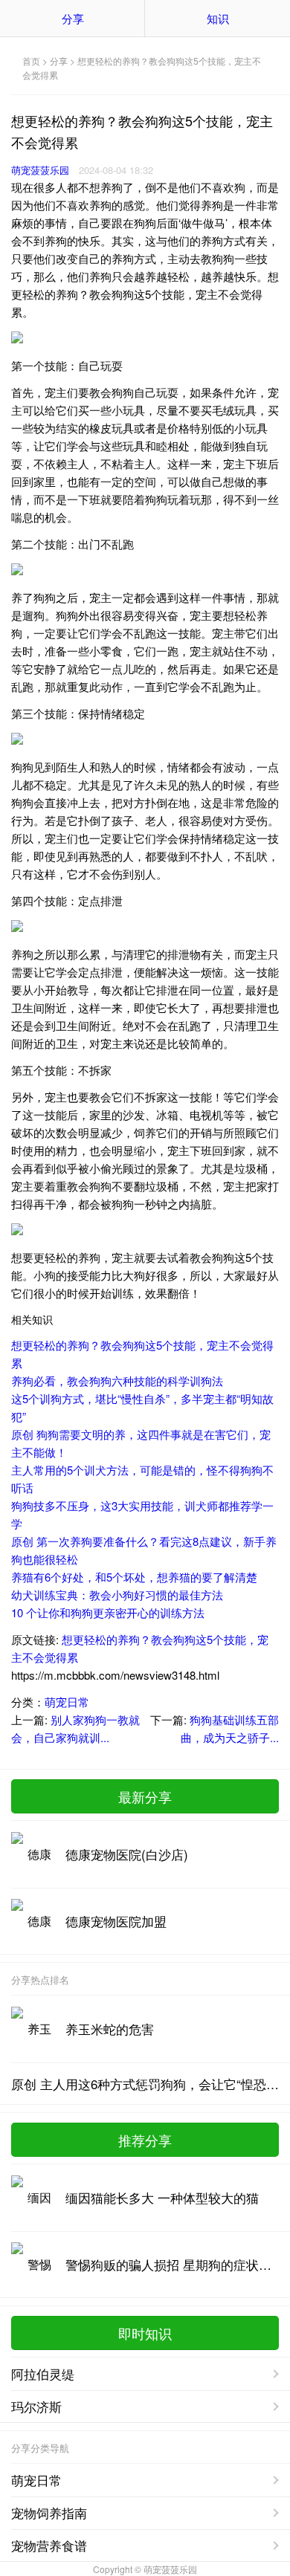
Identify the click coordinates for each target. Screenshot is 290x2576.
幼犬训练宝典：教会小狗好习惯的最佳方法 (117, 1594)
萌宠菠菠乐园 (40, 170)
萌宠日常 (67, 1701)
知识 (218, 18)
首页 (31, 60)
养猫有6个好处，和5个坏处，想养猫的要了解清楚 (134, 1577)
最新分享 (145, 1796)
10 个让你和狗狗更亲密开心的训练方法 (107, 1612)
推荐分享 (145, 2139)
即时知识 (145, 2333)
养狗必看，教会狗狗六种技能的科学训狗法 (117, 1380)
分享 (73, 18)
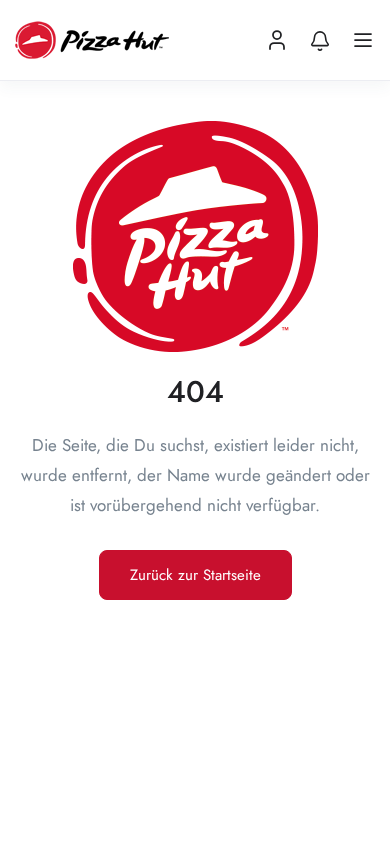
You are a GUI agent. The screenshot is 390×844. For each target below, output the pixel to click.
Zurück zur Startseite (195, 575)
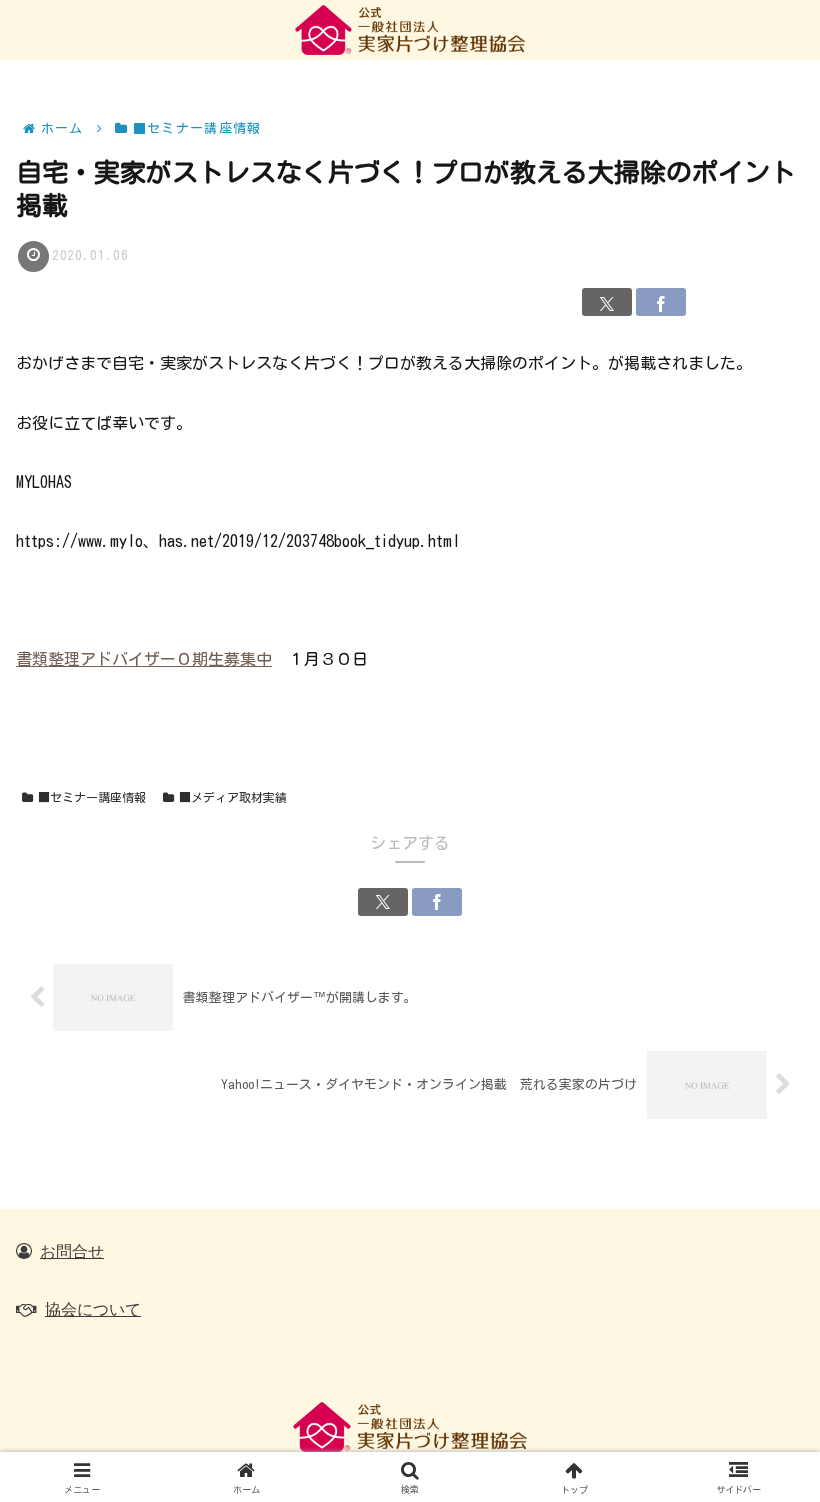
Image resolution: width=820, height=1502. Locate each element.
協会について (93, 1309)
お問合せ (72, 1251)
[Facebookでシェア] (661, 302)
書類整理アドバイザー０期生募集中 (144, 659)
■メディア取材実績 (233, 797)
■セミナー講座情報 (92, 797)
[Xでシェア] (607, 302)
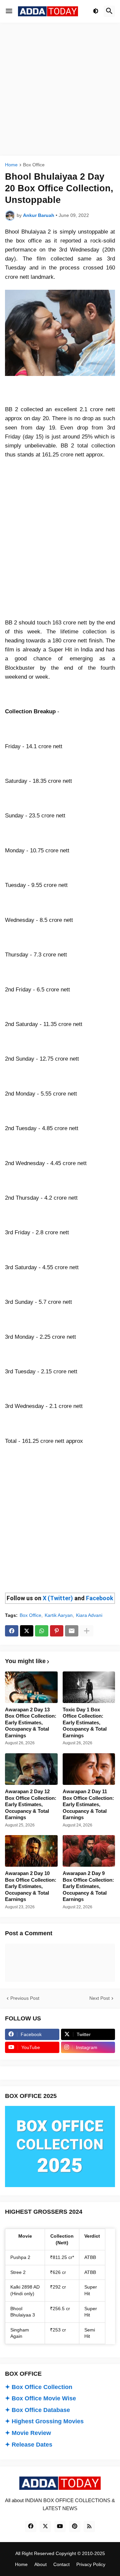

- **REQUIRED WORK**
Each entry is to be returned precisely as it appears, but the pictures are to be dropped.

- **OUTPUT FOR THIS EXERCISE**
Identify the click coordinates for each target. Screenshot is 290x2576.
幼犬训练宝典：教会小狗好习惯的最佳方法 (117, 1594)
萌宠菠菠乐园 (40, 170)
萌宠日常 (67, 1701)
知识 (218, 18)
首页 (31, 60)
养猫有6个好处，和5个坏处，想养猫的要了解清楚 (134, 1577)
最新分享 (145, 1796)
10 个让你和狗狗更亲密开心的训练方法 (107, 1612)
推荐分享 (145, 2139)
即时知识 (145, 2333)
养狗必看，教会狗狗六种技能的科学训狗法 (117, 1380)
分享 (73, 18)
You are a GUI agent. The screenshot is 390×844. For each target below, output the pixel to click.
Zurück zur Startseite (195, 575)
Image resolution: width=820, height=1502. Locate each element.
協会について (93, 1309)
お問合せ (72, 1251)
[Facebookでシェア] (661, 302)
書類整理アドバイザー０期生募集中 (144, 659)
■メディア取材実績 (233, 797)
■セミナー講座情報 (92, 797)
[Xでシェア] (607, 302)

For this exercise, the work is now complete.